Short task -
Copy the lines of the listing word for word, starting with the line that contains "when [67, 564]" and continuing through the last line of the listing.

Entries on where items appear
↓
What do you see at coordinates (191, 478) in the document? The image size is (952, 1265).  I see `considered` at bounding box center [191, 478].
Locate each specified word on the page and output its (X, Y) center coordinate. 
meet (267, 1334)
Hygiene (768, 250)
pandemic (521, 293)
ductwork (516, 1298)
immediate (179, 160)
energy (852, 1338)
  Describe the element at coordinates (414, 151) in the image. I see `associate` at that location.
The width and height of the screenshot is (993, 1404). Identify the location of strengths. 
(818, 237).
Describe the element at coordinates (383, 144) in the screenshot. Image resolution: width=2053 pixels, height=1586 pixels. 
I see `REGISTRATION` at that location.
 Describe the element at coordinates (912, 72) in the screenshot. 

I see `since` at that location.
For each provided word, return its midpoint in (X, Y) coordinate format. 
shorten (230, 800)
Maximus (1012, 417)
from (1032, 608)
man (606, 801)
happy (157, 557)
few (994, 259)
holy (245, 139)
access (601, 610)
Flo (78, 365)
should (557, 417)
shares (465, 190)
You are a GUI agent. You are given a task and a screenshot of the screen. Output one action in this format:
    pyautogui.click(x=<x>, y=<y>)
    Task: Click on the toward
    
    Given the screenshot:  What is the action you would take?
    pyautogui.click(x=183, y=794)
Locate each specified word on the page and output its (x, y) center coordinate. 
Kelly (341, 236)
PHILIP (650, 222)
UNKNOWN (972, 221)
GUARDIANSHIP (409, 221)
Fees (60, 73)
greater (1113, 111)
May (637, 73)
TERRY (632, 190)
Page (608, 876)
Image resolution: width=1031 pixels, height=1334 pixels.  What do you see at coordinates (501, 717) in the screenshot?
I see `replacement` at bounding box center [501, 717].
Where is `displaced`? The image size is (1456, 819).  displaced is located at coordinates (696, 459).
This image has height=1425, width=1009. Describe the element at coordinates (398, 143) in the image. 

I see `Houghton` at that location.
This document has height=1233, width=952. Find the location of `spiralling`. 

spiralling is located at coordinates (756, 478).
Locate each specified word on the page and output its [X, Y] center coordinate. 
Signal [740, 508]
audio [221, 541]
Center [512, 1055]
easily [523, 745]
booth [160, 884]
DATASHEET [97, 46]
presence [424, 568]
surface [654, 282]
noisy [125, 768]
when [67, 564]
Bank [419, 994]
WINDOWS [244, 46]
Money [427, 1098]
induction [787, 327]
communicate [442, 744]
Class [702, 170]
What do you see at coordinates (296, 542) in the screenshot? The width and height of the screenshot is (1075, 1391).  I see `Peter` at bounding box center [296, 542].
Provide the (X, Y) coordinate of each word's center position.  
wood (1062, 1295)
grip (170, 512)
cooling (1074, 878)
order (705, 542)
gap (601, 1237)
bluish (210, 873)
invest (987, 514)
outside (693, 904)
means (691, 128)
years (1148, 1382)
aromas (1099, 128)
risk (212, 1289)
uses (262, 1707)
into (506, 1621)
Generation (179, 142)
↑
Task answer -
when [67, 564]
Bank [419, 994]
WINDOWS [244, 46]
Money [427, 1098]
induction [787, 327]
communicate [442, 744]
Class [702, 170]
What do you see at coordinates (296, 542) in the screenshot? The width and height of the screenshot is (1075, 1391).  I see `Peter` at bounding box center [296, 542].
Provide the (X, Y) coordinate of each word's center position.  
wood (1062, 1295)
grip (170, 512)
cooling (1074, 878)
order (705, 542)
gap (601, 1237)
bluish (210, 873)
invest (987, 514)
outside (693, 904)
means (691, 128)
years (1148, 1382)
aromas (1099, 128)
risk (212, 1289)
uses (262, 1707)
into (506, 1621)
Generation (179, 142)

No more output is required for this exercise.